日医ニュース 第984号(平成14年9月5日)
総合規制改革会議「中間とりまとめ」 生命・身体・健康に関しての安易な規制緩和に反対 |
櫻井秀也常任理事は,先に出された総合規制改革会議「中間とりまとめ」のなかの規制改革特区について,次のように見解を述べた. |
規制改革特区とは,特定地域において,規制緩和を行い,それによって経済の活性化を図ることを目的とするものである.「中間とりまとめ」には,特区の選定基準が示されており,外交,防衛,刑法に関するものなどは,規制緩和特区の対象外とされている.これは当然のことであろう.しかし,そのなかに「生命・身体・健康(中略)等に関する規制であるという理由によって対象外とすべきでなく(後略)」と書かれている.
これは,「生命・身体・健康」に関する規制を緩和して,経済の活性化を図ることができるなら,それによって「生命・身体・健康」を犠牲にしても構わないという発想である.このような考え方には,断固反対せざるを得ない.

## 以下の課題
a) 本文抜粋の「日医ニュース 第984号(平成14年9月5日)」から「は,断固反対せざるを得ない.」までをその箇所も含めて書き写し、その際「規制緩和」を「規制撤廃」に置き換えてください。
b) 本文抜粋にある「このような考え方には,断固反対せざるを得ない.」という一文を英語に訳してください。

## 収集データ

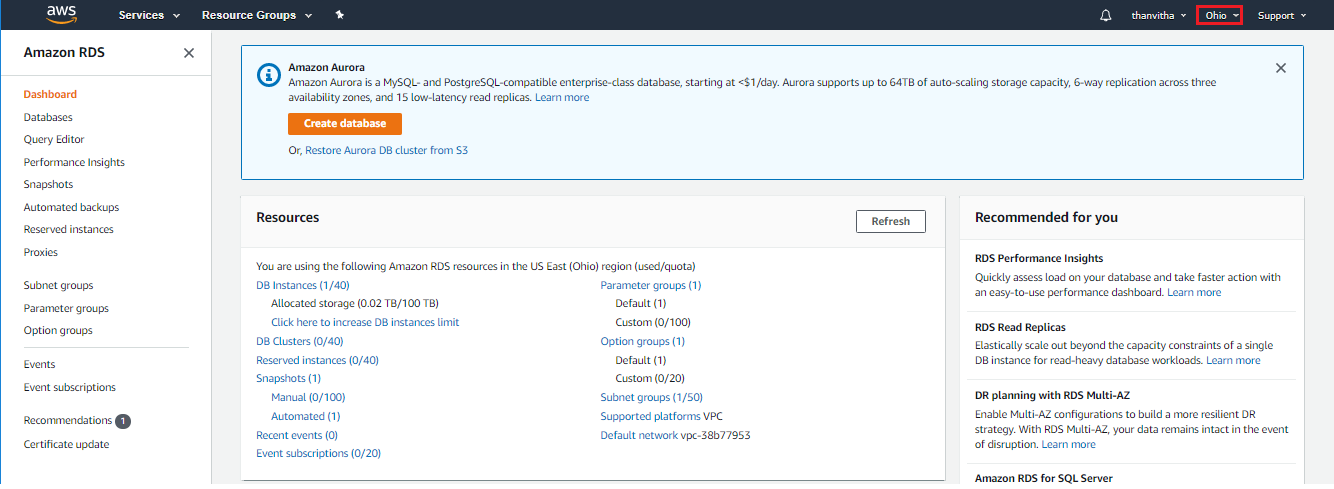Open the notifications bell
The height and width of the screenshot is (489, 1334).
point(1105,16)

## 各課題の解答
a)
日医ニュース 第984号(平成14年9月5日)
総合規制改革会議「中間とりまとめ」 生命・身体・健康に関しての安易な規制撤廃に反対 |
櫻井秀也常任理事は,先に出された総合規制改革会議「中間とりまとめ」のなかの規制改革特区について,次のように見解を述べた. |
規制改革特区とは,特定地域において,規制撤廃を行い,それによって経済の活性化を図ることを目的とするものである.「中間とりまとめ」には,特区の選定基準が示されており,外交,防衛,刑法に関するものなどは,規制撤廃特区の対象外とされている.これは当然のことであろう.しかし,そのなかに「生命・身体・健康(中略)等に関する規制であるという理由によって対象外とすべきでなく(後略)」と書かれている.
これは,「生命・身体・健康」に関する規制を緩和して,経済の活性化を図ることができるなら,それによって「生命・身体・健康」を犠牲にしても構わないという発想である.このような考え方には,断固反対せざるを得ない.

b) This way of thinking must be firmly opposed.